# [DOCUMENT TEXT]
If there is a hardware fault or a suspect component then it is sensible
to either repair the problem, or make disk space available on a
separate disk sub-system prior to proceeding with a recovery option.
You can move datafiles about using the following steps:
1. Make sure the file to be relocated is either OFFLINE or
the instance is in the MOUNT state (not open)
2. Physically restore (or copy) the datafile to its new location
eg: /newlocation/myfile.dbf
3. Tell Oracle the new location of the file.
eg: ALTER DATABASE RENAME FILE '/oldlocation/myfile.dbf'
TO '/newlocation/myfile.dbf';
(Note that you cannot RENAME a TEMPFILE - TEMPFILEs should
be dropped and recreated at the new location)
4. Online the relevant file / tablespace (if database is open)
IMPORTANT:If there are multiple errors (which are NOT due to NOLOGGING)
OR You have OS level errors against the affected file
OR The errors are transient and keep moving about
then there is little point proceeding until the underlying problem
has been addressed or space is available on alternative disks.
Get your hardware vendor to check the system over and contact
Oracle Support with details of all errors.
Please note: Whilst a failed hardware check is a good indication
that there is a hardware issue, a successful hardware check should not
be taken as proof that thereis no hardware related issue - it is very
common for hardware tests to report success when there really is some
underlying fault.
If using any special IO options such as direct IO , async IO or
similar it may be worth disabling them in order to eliminate such options
as a potential source of problems.
(3) Which Objects are Affected ?
It is best to determine which objects are affected BEFORE making any
decisions about how to recover - this is because the corruption/s may be
on object/s which can easily be re-created.
Eg: For a corruption on a 5 row lookup table it may be far quicker to
drop and recreate the table than to perform a recovery.
For each corruption collect the information in the following table.
The steps to do this are explained below.
*
Information to Record for each Corruption Original
Error
Absolute
File#
&AFN
Relative
File#
&RFN
Block#
&BL
Tablespace
Segment
Type
Segment
Owner.Name
Related
Objects
Recovery
Options
The notes below will help you fill in this table for each corruption.
"Original Error"
This is the error as initially reported.
Eg: ORA-1578 / ORA-1110 , ORA-600 with all arguments etc..
"Absolute File#", "Relative File#" and "Block#"

# [ITEMS]
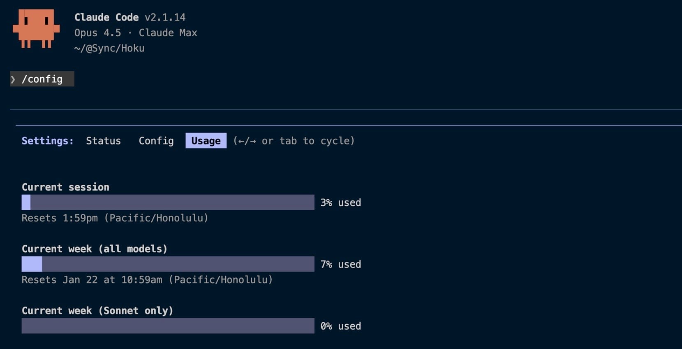Click the "3% used" session label
The image size is (682, 349).
click(x=340, y=202)
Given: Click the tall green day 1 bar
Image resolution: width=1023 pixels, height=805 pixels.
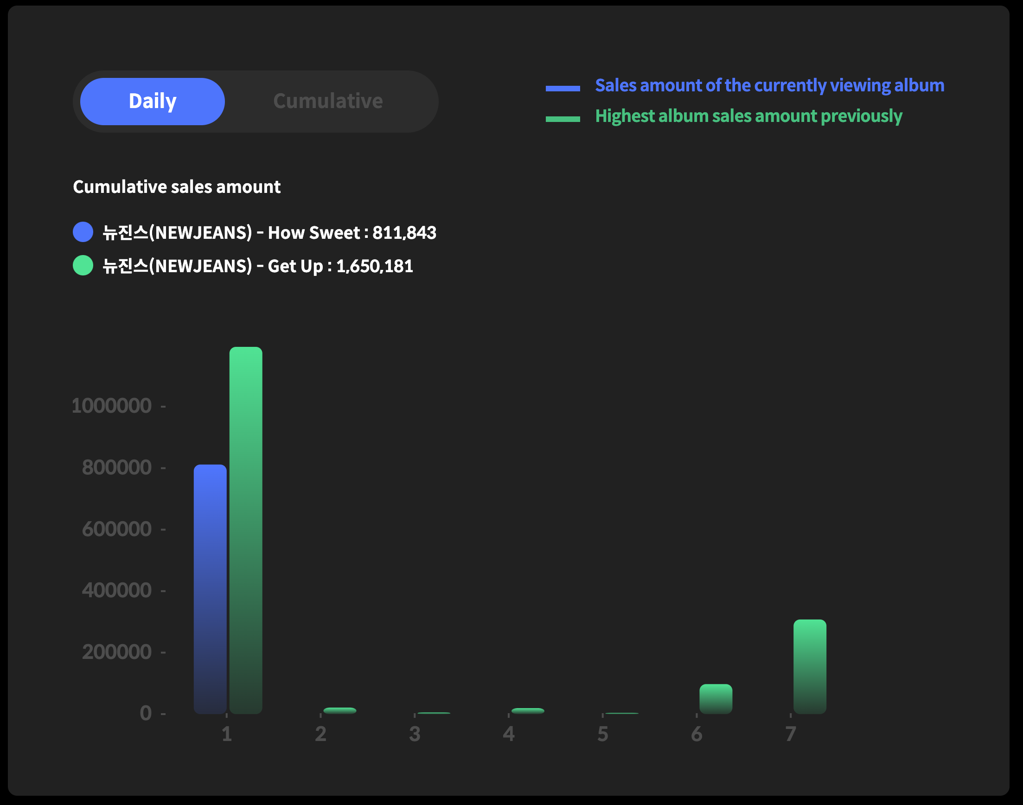Looking at the screenshot, I should pos(246,530).
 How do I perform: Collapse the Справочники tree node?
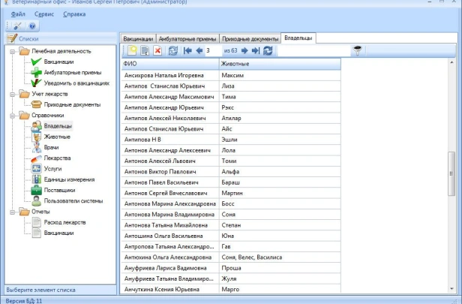[x=12, y=116]
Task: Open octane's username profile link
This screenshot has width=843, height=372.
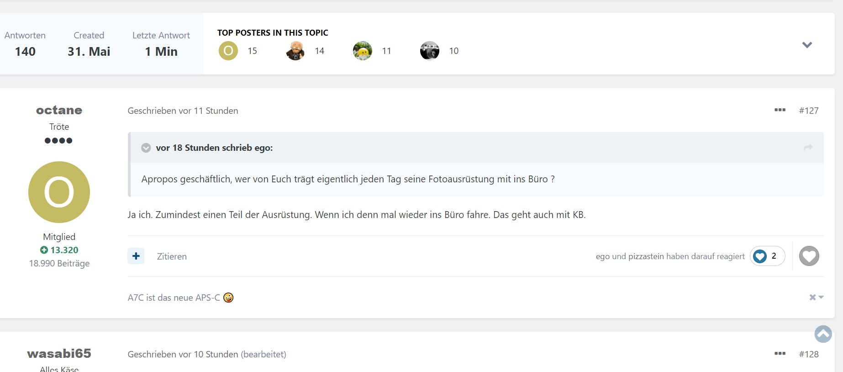Action: 59,110
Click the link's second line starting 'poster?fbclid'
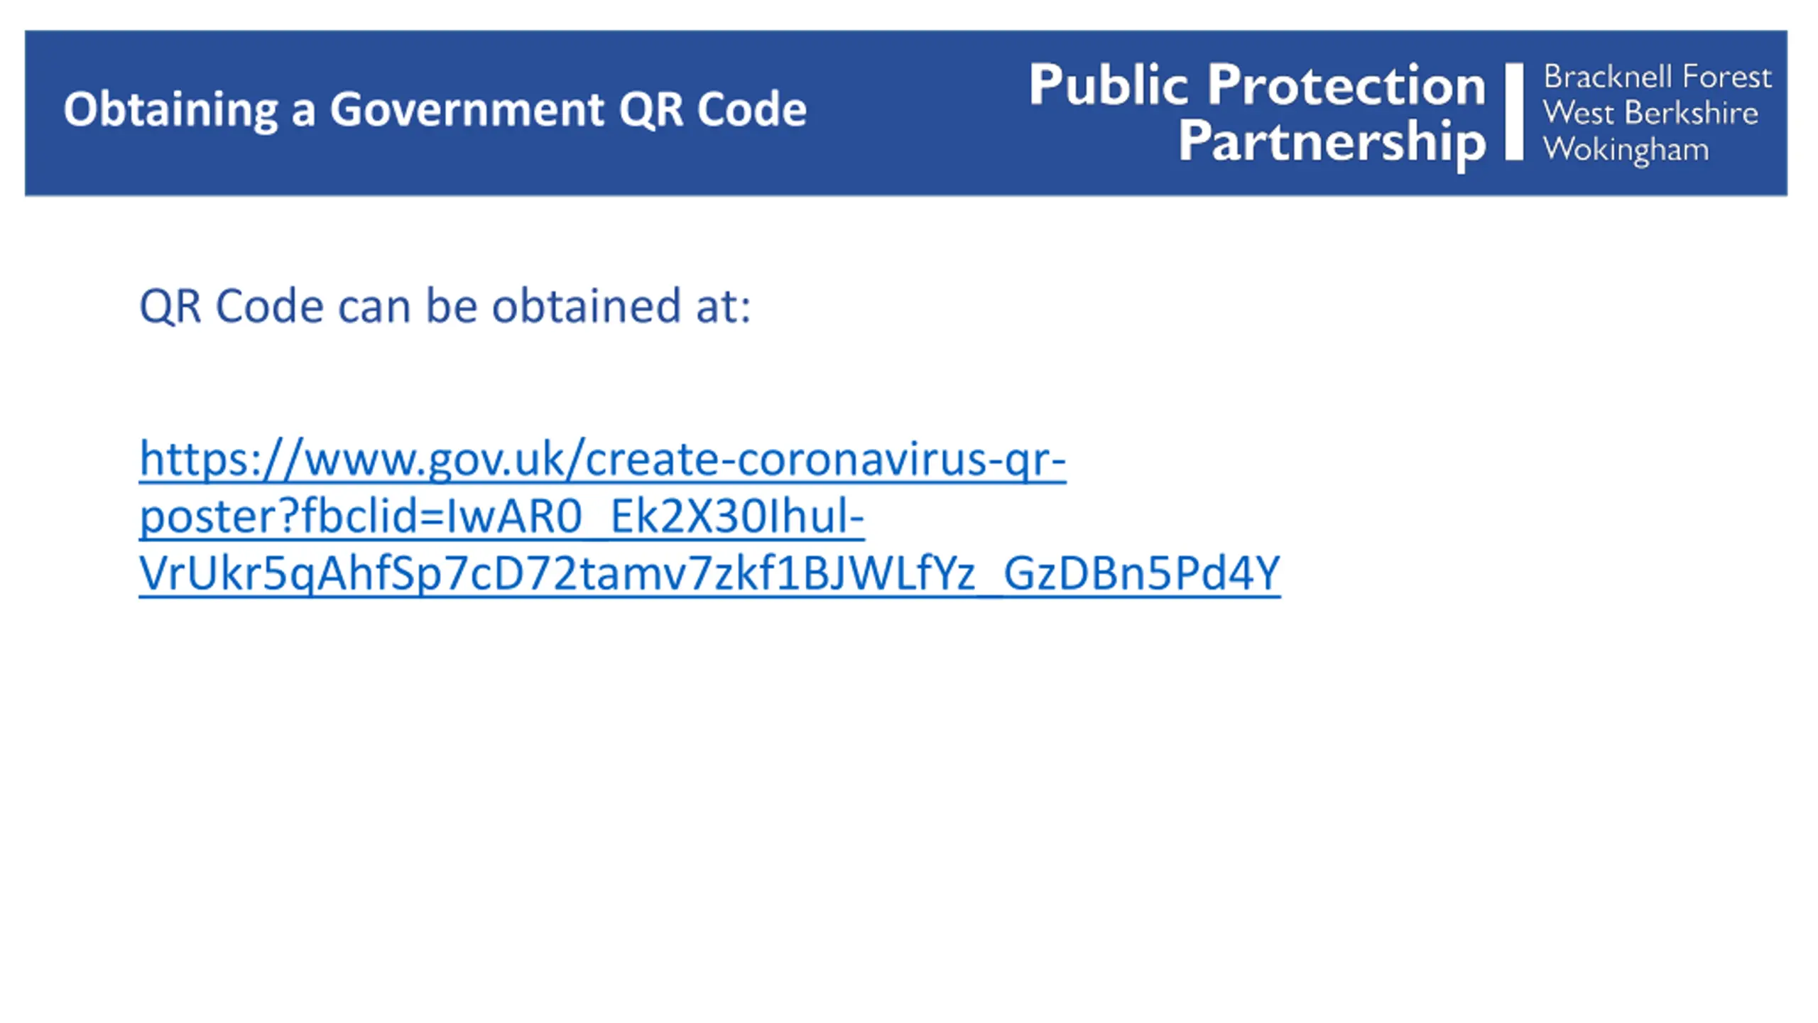 click(501, 516)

# [EXERCISES TO COMPLETE]
1. Please render this sentence from the Oracle corruption recovery text into Spanish: "It is best to determine which objects are affected BEFORE making any decisions about how to recover - this is because the corruption/s may be on object/s which can easily be re-created."
2. Pick up the Oracle corruption recovery text after its final heading and continue writing it.
The data comes from a source separate from the Oracle corruption recovery text.

# [REPLIES]
1. Es mejor determinar qué objetos están afectados ANTES de tomar cualquier decisión sobre cómo recuperar; esto se debe a que la(s) corrupción(es) puede(n) estar en objeto(s) que se pueden volver a crear fácilmente.

2.
The File# and Block# should have been given to you either by the
error, by Oracle Support, or by the steps in an error article which
directed you to this article.
In Oracle8/8i/9i/10g:
The absolute and relative file numbers are often the
same but can differ (especially if the database has
been migrated from Oracle7). It is important to get
the correct numbers for &AFN and &RFN
or you may end up salvaging the wrong object !!
An ORA-1578 reports the RELATIVE file number, with the
ABSOLUTE file number given in the accompanying ORA-1110
error. For ORA-600 errors you should be told an absolute
file number.
The following query will show the absolute and relative
file numbers for datafiles in the database:
SELECT tablespace_name, file_id "AFN", relative_fno "RFN"
FROM dba_data_files;
In Oracle8i/9i/10g:
In addition to the notes above about Oracle8, Oracle8i onwards
can have TEMPFILES.The following query will show the
absolute and relative file numbers for tempfiles in the
database:
SELECT tablespace_name, file_id+value "AFN", relative_fno "RFN"
FROM dba_temp_files, v$parameter
WHERE name='db_files';
In Oracle7:Use the same file number for both the "Absolute File#"
and the "Relative File#"
"Segment Type", "Owner", "Name" and "Tablespace"
The following query will tell you the object TYPE , OWNER and NAME of
a segment given the absolute file number "&AFN" and block number "&BL" of the
corrupt block - the database must be open in order to use this query:
SELECT tablespace_name, segment_type, owner, segment_name
FROM dba_extents
WHERE file_id = &AFN
and &BL between block_id AND block_id + blocks - 1
;
If the block is in a TEMPFILE the above query will return no data.
For TEMPFILES the "Segment Type" will be "TEMPORARY".
"Related Objects" and Possible "Recovery Options" by SEGMENT_TYPE:
The related objects and recovery options which can be used depend on the
SEGMENT_TYPE. The additional queries and possible recovery options are
listed below for each of the most common segment types.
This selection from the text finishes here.